### About this task
In the entries that follow, how many lines include "dimensions"? Give the number and nothing else.

++++ Data records

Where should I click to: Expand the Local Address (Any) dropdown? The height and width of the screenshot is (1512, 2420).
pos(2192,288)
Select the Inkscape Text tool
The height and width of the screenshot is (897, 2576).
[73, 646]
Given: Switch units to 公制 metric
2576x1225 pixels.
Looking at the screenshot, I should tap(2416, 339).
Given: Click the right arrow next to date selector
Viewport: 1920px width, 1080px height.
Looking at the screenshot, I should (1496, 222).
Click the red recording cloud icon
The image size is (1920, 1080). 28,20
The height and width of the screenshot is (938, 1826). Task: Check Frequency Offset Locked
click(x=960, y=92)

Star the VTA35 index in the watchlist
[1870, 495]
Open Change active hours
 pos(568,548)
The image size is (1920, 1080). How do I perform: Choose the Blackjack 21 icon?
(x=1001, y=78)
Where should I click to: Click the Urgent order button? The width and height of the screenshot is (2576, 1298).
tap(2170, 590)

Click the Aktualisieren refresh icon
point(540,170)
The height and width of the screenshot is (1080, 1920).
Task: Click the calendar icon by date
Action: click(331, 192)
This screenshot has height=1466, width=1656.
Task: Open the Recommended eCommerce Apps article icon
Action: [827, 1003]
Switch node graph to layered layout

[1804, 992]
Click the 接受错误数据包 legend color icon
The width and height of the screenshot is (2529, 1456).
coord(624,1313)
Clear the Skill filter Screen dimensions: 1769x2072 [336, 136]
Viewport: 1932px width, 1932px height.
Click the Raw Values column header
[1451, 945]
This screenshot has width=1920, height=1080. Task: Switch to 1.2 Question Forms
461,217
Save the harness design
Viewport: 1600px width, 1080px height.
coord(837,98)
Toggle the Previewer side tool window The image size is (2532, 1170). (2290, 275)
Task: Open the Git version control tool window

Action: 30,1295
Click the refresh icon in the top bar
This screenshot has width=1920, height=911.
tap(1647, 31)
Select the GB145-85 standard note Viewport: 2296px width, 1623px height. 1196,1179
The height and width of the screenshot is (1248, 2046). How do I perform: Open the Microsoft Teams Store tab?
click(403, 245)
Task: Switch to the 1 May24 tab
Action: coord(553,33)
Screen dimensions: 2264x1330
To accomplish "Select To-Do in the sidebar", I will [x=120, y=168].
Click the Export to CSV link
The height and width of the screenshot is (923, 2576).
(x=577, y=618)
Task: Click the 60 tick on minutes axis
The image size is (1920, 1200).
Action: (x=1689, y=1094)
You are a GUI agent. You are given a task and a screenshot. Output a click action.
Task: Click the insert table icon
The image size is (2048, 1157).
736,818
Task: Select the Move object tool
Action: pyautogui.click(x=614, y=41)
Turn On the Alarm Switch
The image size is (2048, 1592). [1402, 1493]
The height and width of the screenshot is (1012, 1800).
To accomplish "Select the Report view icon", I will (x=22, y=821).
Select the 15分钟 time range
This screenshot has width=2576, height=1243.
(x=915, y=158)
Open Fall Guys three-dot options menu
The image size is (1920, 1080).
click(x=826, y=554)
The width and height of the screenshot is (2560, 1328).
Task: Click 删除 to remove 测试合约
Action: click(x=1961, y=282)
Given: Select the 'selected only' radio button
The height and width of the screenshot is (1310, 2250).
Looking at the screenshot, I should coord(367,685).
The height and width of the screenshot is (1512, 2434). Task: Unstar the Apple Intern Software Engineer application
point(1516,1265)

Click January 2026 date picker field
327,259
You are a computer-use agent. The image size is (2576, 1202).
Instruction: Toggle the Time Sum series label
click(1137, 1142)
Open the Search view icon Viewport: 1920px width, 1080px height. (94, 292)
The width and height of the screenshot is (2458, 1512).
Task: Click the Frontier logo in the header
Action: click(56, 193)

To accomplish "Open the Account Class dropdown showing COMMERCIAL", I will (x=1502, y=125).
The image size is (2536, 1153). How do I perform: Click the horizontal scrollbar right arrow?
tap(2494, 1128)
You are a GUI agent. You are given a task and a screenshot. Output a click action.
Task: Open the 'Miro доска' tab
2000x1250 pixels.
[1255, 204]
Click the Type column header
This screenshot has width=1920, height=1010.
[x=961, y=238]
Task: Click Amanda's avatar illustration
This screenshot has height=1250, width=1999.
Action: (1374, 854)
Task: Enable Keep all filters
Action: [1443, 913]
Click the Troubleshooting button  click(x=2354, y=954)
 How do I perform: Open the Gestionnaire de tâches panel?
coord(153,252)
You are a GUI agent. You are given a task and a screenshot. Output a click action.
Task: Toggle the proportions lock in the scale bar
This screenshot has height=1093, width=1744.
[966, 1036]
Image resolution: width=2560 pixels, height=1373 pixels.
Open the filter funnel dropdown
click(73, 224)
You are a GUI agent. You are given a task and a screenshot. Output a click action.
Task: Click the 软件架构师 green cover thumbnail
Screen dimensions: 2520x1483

++++++++

### Exercise answer
3